- **Goal of the exercise**
Restate the lines exactly, starting at the line that contains "Click the move layout up arrow" and finishing with the final line of the records.
(Given records Opens)
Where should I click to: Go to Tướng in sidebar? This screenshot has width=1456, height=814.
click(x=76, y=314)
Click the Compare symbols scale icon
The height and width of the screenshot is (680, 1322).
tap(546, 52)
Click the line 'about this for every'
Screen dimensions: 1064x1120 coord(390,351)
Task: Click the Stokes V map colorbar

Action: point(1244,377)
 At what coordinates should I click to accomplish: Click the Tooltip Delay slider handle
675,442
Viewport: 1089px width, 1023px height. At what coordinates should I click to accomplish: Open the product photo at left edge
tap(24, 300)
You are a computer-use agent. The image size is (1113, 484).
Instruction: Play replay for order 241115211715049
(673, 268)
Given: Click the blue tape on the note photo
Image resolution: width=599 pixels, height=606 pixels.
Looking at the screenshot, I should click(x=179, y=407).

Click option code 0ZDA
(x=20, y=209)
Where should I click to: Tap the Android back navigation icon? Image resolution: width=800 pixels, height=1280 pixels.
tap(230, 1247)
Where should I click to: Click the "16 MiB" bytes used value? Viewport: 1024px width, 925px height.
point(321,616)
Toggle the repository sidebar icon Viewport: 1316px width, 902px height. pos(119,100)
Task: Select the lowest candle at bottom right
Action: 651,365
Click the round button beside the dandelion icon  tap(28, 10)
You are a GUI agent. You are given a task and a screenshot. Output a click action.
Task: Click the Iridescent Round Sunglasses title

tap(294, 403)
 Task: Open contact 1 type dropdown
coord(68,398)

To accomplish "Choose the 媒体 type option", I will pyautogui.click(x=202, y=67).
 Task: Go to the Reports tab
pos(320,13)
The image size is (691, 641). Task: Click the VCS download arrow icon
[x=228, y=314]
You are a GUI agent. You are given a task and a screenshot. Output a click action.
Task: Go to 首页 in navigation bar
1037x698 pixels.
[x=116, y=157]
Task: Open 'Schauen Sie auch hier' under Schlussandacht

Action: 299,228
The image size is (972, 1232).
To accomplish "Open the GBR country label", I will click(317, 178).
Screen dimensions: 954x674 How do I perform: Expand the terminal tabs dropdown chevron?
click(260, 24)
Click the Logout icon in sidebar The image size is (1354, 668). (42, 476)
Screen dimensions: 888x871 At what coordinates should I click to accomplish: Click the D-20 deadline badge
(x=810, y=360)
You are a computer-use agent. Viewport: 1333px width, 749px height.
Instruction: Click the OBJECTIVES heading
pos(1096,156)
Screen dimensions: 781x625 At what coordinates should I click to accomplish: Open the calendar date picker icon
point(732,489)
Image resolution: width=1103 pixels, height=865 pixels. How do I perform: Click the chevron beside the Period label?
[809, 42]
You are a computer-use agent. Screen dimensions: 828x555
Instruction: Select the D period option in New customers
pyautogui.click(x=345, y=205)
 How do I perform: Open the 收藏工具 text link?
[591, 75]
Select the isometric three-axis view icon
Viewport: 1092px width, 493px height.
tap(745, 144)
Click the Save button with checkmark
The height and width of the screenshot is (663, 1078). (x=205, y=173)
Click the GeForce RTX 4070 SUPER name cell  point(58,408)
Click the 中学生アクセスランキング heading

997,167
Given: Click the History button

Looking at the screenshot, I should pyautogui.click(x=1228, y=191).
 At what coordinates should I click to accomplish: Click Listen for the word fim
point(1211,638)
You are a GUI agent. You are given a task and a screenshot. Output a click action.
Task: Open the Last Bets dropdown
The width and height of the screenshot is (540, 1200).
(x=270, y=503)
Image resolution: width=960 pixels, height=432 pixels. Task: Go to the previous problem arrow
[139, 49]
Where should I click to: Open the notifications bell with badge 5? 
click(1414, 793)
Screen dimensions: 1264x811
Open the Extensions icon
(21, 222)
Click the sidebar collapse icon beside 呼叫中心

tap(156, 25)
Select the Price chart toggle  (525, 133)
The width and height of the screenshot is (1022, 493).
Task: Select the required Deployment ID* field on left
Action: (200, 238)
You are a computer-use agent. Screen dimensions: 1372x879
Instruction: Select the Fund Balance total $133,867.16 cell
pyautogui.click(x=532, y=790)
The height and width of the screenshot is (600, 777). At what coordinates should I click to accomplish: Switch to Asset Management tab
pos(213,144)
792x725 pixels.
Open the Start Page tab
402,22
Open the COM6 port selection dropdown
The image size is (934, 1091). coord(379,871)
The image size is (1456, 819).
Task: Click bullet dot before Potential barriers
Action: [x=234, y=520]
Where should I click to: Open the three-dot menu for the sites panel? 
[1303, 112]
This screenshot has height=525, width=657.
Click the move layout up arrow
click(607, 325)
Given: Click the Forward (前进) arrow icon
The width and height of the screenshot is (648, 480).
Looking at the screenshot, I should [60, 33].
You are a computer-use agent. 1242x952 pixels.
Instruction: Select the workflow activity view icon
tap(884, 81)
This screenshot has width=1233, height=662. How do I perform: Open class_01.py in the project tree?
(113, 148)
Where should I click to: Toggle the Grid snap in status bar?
(Given records Closes)
- **Completed exercise**
Click the move layout up arrow
click(607, 325)
Given: Click the Forward (前进) arrow icon
The width and height of the screenshot is (648, 480).
Looking at the screenshot, I should [60, 33].
You are a computer-use agent. 1242x952 pixels.
Instruction: Select the workflow activity view icon
tap(884, 81)
This screenshot has width=1233, height=662. How do I perform: Open class_01.py in the project tree?
(113, 148)
Where should I click to: Toggle the Grid snap in status bar?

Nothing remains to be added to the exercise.